Tax collectors in the Bible weren't just the ancient version of the IRS — they were straight up traitors. These were Jewish people who took jobs working for the occupying force, collecting taxes from their own community. And then — here's the kicker — they were allowed to charge extra and pocket the difference. Legally. It was a built-in corruption scheme, and everyone knew it.
The Setup Was Rigged From the Start
Rome controlled the region but didn't want to deal with the messy work of actually collecting taxes from Jewish communities. So they auctioned off tax collection rights to locals. If you bought the contract, you owed Rome a fixed amount — but anything you squeezed above that? Yours to keep.
This created the worst possible incentive structure. Tax collectors had every reason to overcharge, threaten, and exploit their neighbors. And since they were backed by Roman authority, there was basically nothing anyone could do about it. You either paid or you dealt with Roman soldiers.
So yeah. The hatred was earned.
Traitor + Thief = Social Pariah
For Jewish people living under Roman occupation, the Tax Collector wasn't just annoying — he was a symbol of everything wrong with their situation. He had chosen comfort and cash over his own people. He was collaborating with the empire that humiliated them, taxed them into poverty, and occupied their land.
The rabbis of the time put tax collectors in the same category as robbers and murderers. They were banned from synagogues. Their money was considered unclean — you couldn't accept it as a donation. Their testimony wasn't valid in court. Socially, they were dead to their community. No cap, it was about as low as you could sink.
So Why Did Jesus Hang Out With Them? {v:Matthew 9:10-13}
Here's where it gets wild. Jesus didn't just tolerate tax collectors — he sought them out. He called Matthew (also known as Levi) — a full-on tax collector — to be one of his twelve disciples.
As Jesus reclined at table in the house, behold, many tax collectors and sinners came and were reclining with Jesus and his disciples. And when the Pharisees saw this, they said to his disciples, "Why does your teacher eat with tax collectors and sinners?"

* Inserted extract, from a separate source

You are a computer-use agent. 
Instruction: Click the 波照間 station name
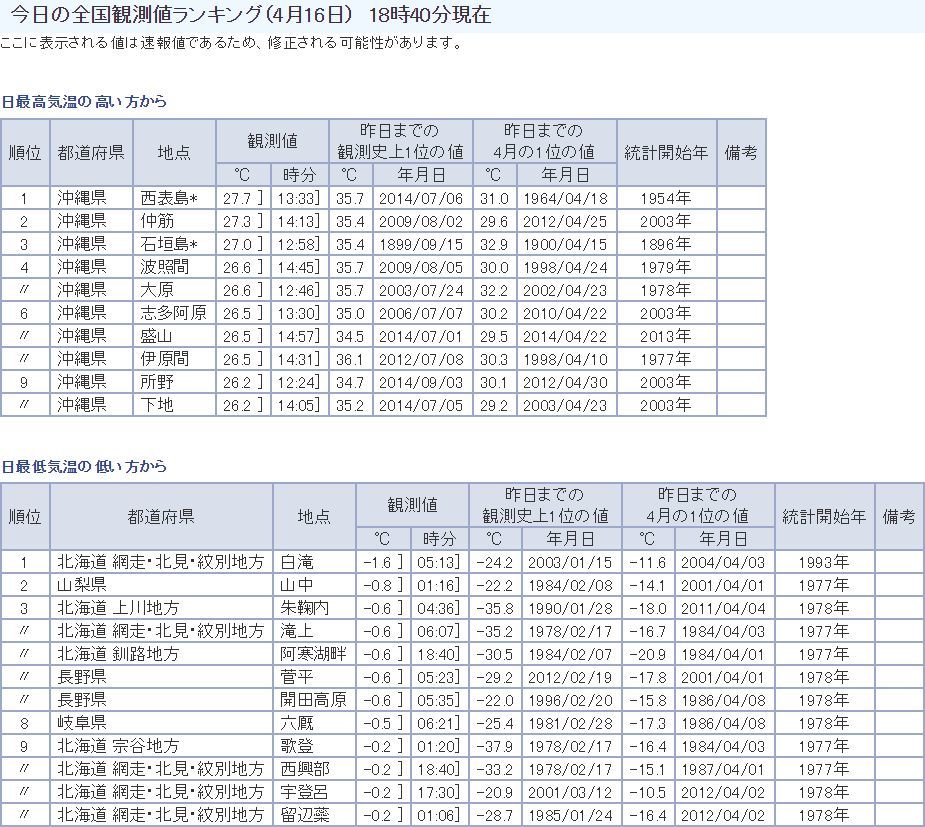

The religious leaders were livid. Eating with someone in that culture meant you accepted them, honored them, associated with yourself with them. Jesus eating with tax collectors was a public statement. He heard the criticism and responded:
🔥 "Those who are well have no need of a physician, but those who are sick. Go and learn what this means: 'I desire mercy, and not sacrifice.' For I came not to call the righteous, but sinners."
That hits different. Jesus wasn't ignoring their Sin — he was walking directly toward the people that everyone else had written off.
Zacchaeus Goes Viral {v:Luke 19:1-10}
The most famous tax collector story is Zacchaeus in Jericho. Short king, climbs a tree to see Jesus over the crowd. Jesus spots him and invites himself over for dinner. The crowd is not happy — "He has gone to be the guest of a man who is a sinner."
But something happens at that dinner table. Zacchaeus stands up and announces he's giving half his wealth to the poor and paying back anyone he cheated — four times over. No one told him to do that. Jesus didn't demand it. The encounter with Grace just... changed the man.
Jesus' response:
🔥 "Today salvation has come to this house, since he also is a son of Abraham. For the Son of Man came to seek and to save the lost."
The Point
The tax collector wasn't just a symbol of corruption — he was a symbol of who Jesus came for. In a world where religious insiders decided who was in and who was out, Jesus kept going to the people everyone had already given up on.
The most hated people in the community. The ones who had made genuinely bad choices and hurt real people. Jesus showed up for them.
That's not lowkey inspirational. That's the whole thing.